* Problem details
Reproduce exactly, and only, the lines below from the one containing "Where should I click to: Click the 1050" through the one containing "Task: Click the green info icon on timeline".
── Data under study
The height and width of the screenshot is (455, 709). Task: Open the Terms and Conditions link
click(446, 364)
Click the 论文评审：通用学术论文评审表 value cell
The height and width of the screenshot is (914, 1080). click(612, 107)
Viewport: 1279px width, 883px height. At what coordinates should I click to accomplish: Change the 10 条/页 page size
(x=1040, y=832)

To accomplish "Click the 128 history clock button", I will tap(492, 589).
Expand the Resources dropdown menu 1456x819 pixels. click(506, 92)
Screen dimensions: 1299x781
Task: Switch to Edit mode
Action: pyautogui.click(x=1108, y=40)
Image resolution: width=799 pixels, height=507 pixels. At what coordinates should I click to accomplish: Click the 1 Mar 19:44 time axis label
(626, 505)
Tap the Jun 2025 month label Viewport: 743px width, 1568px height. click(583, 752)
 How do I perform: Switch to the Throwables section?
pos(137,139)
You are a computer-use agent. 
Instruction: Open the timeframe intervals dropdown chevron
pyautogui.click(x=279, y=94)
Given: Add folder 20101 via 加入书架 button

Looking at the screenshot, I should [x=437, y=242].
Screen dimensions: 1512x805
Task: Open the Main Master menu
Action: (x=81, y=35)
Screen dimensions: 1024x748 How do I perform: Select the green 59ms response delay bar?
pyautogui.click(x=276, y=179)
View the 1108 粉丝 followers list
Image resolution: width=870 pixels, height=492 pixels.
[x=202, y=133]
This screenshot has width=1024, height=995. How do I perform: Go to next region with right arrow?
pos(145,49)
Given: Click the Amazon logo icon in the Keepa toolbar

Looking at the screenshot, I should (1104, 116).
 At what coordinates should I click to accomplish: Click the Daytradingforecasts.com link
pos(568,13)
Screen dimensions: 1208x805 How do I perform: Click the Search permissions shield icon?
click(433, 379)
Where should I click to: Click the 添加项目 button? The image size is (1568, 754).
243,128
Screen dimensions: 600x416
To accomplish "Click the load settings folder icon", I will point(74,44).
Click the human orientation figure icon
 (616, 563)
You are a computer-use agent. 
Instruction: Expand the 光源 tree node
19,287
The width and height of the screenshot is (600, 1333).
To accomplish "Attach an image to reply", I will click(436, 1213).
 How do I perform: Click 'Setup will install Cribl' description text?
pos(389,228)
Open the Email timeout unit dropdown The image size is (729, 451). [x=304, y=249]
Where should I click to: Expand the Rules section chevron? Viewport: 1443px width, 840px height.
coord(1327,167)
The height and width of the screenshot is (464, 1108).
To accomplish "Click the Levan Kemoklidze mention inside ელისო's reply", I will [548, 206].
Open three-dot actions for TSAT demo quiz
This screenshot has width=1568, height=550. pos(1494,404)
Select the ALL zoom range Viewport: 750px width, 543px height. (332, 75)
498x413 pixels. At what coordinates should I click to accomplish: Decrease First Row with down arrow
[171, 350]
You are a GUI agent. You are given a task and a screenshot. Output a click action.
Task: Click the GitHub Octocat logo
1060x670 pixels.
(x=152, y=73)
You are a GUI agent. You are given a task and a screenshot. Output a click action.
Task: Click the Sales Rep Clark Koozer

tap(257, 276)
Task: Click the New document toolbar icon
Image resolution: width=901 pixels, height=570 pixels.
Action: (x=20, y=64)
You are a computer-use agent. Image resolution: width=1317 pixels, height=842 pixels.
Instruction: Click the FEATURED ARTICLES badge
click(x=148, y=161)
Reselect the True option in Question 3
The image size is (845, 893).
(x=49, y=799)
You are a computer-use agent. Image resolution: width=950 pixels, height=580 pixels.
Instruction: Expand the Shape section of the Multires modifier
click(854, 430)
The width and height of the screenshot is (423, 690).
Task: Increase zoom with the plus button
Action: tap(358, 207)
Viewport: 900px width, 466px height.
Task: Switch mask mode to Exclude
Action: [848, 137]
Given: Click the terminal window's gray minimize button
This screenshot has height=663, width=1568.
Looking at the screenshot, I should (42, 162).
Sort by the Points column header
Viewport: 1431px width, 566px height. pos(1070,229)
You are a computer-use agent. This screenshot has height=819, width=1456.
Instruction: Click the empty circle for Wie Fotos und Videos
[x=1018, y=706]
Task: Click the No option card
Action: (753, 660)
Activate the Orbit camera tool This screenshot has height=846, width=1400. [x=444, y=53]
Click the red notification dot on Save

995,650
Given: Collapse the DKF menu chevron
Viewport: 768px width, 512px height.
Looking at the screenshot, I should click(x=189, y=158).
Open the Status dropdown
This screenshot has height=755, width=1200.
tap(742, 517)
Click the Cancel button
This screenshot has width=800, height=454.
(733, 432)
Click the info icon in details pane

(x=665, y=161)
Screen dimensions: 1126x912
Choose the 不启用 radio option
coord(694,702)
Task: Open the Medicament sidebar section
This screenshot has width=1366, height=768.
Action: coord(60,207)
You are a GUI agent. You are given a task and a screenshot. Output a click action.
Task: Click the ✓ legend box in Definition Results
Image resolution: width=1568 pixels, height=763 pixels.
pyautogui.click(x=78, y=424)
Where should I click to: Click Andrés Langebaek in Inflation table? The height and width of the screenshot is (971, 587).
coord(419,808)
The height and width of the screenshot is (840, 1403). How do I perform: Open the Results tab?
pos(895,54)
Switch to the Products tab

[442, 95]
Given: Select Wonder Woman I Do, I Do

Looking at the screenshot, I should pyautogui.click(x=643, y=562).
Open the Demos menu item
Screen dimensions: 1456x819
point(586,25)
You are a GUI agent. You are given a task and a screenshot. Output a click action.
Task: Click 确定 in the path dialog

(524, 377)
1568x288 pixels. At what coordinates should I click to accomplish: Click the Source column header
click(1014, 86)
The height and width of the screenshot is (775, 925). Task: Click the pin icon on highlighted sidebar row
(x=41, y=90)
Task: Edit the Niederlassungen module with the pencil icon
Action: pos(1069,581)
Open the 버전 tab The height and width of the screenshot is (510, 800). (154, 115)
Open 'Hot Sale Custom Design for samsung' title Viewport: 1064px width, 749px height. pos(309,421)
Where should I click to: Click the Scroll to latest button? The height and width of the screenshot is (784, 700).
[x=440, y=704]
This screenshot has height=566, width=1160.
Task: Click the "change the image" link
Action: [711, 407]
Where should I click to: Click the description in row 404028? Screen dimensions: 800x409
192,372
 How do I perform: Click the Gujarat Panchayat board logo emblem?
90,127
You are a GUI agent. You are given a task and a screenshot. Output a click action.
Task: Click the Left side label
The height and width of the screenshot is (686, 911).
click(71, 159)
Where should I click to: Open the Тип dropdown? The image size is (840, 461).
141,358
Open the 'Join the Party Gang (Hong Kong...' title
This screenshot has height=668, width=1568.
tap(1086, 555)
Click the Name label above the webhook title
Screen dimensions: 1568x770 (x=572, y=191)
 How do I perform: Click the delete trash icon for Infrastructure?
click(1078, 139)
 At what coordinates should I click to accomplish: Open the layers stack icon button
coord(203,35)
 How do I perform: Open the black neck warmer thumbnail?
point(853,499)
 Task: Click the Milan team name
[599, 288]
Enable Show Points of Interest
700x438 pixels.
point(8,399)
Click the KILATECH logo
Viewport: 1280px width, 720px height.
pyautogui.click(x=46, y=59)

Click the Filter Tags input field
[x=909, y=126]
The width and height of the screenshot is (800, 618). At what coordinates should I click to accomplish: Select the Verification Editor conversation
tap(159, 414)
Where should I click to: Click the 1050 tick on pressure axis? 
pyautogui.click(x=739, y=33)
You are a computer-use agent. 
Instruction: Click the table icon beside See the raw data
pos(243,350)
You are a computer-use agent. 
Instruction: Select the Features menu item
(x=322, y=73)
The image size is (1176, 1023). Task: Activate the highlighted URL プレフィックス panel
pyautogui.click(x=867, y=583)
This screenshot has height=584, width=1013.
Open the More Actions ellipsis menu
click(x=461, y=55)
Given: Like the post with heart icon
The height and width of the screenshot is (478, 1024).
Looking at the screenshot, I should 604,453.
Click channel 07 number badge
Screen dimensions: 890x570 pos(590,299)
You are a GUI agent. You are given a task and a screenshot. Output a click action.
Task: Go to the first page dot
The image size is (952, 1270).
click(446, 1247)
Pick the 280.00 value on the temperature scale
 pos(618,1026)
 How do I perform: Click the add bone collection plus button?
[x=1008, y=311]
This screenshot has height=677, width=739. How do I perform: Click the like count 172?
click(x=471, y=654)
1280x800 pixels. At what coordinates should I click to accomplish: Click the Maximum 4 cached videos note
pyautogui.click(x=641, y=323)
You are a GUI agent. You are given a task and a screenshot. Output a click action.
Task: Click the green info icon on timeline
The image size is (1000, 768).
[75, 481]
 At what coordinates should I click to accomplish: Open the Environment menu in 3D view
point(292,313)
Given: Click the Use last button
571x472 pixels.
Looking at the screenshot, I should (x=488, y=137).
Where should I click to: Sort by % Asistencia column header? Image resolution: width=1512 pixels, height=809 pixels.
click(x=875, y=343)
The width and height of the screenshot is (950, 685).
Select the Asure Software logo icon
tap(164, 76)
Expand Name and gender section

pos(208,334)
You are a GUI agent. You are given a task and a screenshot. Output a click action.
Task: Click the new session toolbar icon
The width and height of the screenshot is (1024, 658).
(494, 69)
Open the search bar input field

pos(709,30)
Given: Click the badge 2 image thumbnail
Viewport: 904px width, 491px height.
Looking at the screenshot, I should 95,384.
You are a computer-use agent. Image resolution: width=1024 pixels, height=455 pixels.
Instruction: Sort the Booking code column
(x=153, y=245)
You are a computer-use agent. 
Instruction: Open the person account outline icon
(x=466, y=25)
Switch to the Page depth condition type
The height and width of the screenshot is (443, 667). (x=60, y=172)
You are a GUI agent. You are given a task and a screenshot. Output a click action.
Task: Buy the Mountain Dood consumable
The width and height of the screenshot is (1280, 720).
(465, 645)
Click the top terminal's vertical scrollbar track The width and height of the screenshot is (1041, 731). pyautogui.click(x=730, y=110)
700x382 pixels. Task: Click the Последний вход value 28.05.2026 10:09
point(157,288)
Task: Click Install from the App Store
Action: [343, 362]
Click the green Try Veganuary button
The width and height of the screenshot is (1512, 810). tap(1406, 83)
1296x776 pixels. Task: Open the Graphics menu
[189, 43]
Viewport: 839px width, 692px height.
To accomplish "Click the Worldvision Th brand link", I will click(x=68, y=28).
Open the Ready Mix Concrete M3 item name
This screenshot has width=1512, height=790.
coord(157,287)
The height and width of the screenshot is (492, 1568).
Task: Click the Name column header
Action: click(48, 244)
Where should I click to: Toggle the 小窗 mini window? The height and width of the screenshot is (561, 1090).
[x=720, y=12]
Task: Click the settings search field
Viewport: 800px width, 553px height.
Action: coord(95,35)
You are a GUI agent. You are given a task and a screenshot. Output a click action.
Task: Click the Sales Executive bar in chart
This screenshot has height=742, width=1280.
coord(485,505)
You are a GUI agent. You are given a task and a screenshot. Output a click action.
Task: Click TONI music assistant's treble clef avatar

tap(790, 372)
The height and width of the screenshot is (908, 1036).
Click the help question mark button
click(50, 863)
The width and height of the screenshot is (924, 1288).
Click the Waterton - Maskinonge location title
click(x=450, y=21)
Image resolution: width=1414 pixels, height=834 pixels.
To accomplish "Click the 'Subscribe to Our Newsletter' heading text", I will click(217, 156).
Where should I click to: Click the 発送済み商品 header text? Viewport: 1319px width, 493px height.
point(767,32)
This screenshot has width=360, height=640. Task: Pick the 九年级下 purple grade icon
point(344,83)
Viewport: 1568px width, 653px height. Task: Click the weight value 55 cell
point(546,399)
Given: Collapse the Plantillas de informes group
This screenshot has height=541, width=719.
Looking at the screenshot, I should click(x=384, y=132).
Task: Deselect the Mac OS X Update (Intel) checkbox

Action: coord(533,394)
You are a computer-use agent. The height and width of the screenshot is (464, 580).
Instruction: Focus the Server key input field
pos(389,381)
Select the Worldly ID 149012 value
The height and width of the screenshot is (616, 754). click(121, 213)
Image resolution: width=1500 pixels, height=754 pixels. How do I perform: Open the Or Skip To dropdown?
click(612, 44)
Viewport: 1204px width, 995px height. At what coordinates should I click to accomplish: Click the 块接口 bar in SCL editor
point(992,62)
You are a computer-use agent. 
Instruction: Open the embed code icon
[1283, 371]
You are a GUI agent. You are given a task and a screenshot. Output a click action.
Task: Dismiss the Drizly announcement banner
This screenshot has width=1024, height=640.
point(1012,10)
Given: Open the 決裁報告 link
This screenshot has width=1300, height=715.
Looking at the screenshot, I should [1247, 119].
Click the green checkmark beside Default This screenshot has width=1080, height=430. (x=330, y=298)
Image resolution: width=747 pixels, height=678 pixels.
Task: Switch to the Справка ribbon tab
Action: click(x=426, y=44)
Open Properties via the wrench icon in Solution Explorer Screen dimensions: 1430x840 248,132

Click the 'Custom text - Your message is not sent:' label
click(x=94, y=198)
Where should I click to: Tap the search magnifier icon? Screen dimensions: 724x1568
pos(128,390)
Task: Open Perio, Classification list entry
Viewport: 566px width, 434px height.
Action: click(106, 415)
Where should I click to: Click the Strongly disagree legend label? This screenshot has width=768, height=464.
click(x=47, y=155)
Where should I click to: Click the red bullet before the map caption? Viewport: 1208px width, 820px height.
────
* Exercise response
Where should I click to: Click the 1050 tick on pressure axis? 
pyautogui.click(x=739, y=33)
You are a computer-use agent. 
Instruction: Click the table icon beside See the raw data
pos(243,350)
You are a computer-use agent. 
Instruction: Select the Features menu item
(x=322, y=73)
The image size is (1176, 1023). Task: Activate the highlighted URL プレフィックス panel
pyautogui.click(x=867, y=583)
This screenshot has height=584, width=1013.
Open the More Actions ellipsis menu
click(x=461, y=55)
Given: Like the post with heart icon
The height and width of the screenshot is (478, 1024).
Looking at the screenshot, I should 604,453.
Click channel 07 number badge
Screen dimensions: 890x570 pos(590,299)
You are a GUI agent. You are given a task and a screenshot. Output a click action.
Task: Go to the first page dot
The image size is (952, 1270).
click(446, 1247)
Pick the 280.00 value on the temperature scale
 pos(618,1026)
 How do I perform: Click the add bone collection plus button?
[x=1008, y=311]
This screenshot has height=677, width=739. How do I perform: Click the like count 172?
click(x=471, y=654)
1280x800 pixels. At what coordinates should I click to accomplish: Click the Maximum 4 cached videos note
pyautogui.click(x=641, y=323)
You are a GUI agent. You are given a task and a screenshot. Output a click action.
Task: Click the green info icon on timeline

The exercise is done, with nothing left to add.